El gobernador Ben-Koufra ni se inmutó siquiera.

—¿Qué buscas entonces?

—A mi huésped. ¿Sabes quién soy?

—Lo imagino —hizo una pausa—. Pero yo no tengo a tu huésped.

Gacel Sayah. le observó un largo instante y comprendió que no mentía.

—¿Dónde está? —quiso saber.

—Muy lejos —hizo una pausa—. Es inútil. Nunca lo encontrarás. más allá del velo, los oscuros ojos del targuí brillaron con intensidad unos momentos. Apretó con fuerza la culata del arma:

—Eso lo veremos —dijo, y luego señaló a Anuhar-el-Mojkri—. Puedes irte —ordenó—. Si dentro de una semana Abdul-el-Kebir no está, sano, libre y solo, en el "guelta", al norte de las montañas de Sidi-el-Madia, le cortaré la cabeza a tu amo. ¿Has entendido? Anuhar-el-Mojkri no se sintió capaz de responder, y fue Hassán-benKoufra quien lo hizo:

—Si lo que buscas es a Abdul-el-Kebir, más vale que me pegues un tiro aquí mismo y nos evitemos molestias —aseguró convencido—. Nunca te lo entregarán.

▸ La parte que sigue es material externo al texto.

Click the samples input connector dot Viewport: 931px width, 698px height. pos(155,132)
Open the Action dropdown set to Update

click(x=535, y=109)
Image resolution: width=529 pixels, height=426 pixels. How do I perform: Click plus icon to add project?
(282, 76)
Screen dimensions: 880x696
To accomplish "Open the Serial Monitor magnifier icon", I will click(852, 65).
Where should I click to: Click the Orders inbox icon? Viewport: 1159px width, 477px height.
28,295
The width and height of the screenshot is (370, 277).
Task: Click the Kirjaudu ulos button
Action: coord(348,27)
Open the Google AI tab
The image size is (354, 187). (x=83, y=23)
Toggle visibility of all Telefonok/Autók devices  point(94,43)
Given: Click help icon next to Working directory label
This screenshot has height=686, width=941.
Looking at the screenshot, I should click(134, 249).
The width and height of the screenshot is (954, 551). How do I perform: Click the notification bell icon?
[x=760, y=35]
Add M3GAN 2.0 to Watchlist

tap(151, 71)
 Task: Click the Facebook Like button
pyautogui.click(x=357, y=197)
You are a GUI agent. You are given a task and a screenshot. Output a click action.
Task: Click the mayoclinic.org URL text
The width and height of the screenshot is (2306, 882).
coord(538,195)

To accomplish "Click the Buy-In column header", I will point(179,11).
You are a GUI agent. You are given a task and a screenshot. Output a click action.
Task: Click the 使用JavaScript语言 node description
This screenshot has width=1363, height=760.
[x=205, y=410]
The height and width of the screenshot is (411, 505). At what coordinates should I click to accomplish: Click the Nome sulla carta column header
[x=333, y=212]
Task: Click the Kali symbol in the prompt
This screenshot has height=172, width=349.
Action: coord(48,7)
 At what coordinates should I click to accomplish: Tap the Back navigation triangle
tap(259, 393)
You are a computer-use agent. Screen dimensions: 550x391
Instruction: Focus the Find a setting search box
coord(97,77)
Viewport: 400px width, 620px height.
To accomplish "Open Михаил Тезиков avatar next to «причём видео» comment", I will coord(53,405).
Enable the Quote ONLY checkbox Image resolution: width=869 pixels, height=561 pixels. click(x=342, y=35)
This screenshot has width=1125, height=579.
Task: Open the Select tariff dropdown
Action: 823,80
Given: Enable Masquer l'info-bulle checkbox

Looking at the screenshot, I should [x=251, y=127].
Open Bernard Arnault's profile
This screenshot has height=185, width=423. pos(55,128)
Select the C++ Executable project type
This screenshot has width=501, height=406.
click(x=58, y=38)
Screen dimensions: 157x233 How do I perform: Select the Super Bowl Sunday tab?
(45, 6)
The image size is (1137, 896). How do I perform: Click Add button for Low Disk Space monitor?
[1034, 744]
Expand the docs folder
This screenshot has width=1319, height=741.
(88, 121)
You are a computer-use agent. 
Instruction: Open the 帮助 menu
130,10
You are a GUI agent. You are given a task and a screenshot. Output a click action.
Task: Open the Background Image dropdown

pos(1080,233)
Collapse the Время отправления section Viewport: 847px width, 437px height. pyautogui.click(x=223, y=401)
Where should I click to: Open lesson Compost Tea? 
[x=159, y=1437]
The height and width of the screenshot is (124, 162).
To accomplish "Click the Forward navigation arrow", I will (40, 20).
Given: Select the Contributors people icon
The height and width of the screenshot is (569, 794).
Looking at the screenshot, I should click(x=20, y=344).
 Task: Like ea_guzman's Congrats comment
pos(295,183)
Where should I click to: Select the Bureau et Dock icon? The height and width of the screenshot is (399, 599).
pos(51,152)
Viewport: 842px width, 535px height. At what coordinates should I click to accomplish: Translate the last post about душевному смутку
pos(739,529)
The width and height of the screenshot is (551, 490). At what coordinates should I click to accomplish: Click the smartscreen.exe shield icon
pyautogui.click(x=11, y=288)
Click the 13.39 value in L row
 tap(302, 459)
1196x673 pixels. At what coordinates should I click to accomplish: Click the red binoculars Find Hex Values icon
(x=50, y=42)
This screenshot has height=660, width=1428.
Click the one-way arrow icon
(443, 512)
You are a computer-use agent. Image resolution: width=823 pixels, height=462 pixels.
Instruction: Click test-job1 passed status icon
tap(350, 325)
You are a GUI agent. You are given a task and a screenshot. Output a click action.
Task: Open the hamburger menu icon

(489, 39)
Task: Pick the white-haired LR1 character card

—¿Por qué? —El Presidente no lo consentirá.

—¿Qué Presidente? —¿Quién va a ser? El de la República.

—¿Ni siquiera a cambio de tu vida? —Ni siquiera a cambio de mi vida.

Gacel Sayah se encogió de hombros y se volvió con tranquilidad a Anuhar-el-Mojkri:

—Limítate a transmitir mi mensaje.

—Hizo una pausa—. Y advierte a ese Presidente, quien quiera que sea, que si no me devuelve a mi huésped, lo mataré también.

—¡Estás loco! —No. Soy targuí —agitó el arma—. Ahora vete, y recuerda: dentro de una semana en el "guelta" al norte de las montañas de Sidi-el-Madia. —Clavó el cañón del arma en los riñones del gobernador y lo empujó en dirección contraria—. ¡Por aquí! —señaló.

Anuhar-el-Mojkri dio unos pasos y volvió a tiempo de verlos desaparecer entre las sombras del palmeral.

Luego, corrió hacia las luces del palacio.

26

—Abdul-el-Kebir fue el artífice de nuestra Independencia, un héroe nacional, el primer Presidente de la nación, como tal nación. ¿Realmente es posible que nunca oyeras hablar de él? —Nunca.

—¿Dónde has estado metido todos estos años? —En el desierto. Nadie fue a contarme lo que ocurría.

—¿No pasaban viajeros por tu campamento?

—Pocos. Y teníamos cosas más importantes de las que hablar. ¿Qué pasó con Abdul-el-Kebir?

—El actual Presidente lo derrocó. Le quitó el poder, pero lo respetaba y no se atrevió a matarle. Habían combatido juntos y juntos estuvieron muchos años en las cárceles francesas. —Agitó la cabeza negativamente—. No. No podía matarle. Ni su conciencia, ni el pueblo, se lo hubieran perdonado.

—Pero lo encarceló, ¿no es cierto?

—Lo deportó. Al desierto.

—¿Dónde?

—Al desierto. Ya te lo he dicho.

—El desierto es muy grande.

—Lo sé. Pero no tan grande como para que uno de sus partidarios no lo encontrara y le ayudara a huir. Así fue a parar a tu "jaima".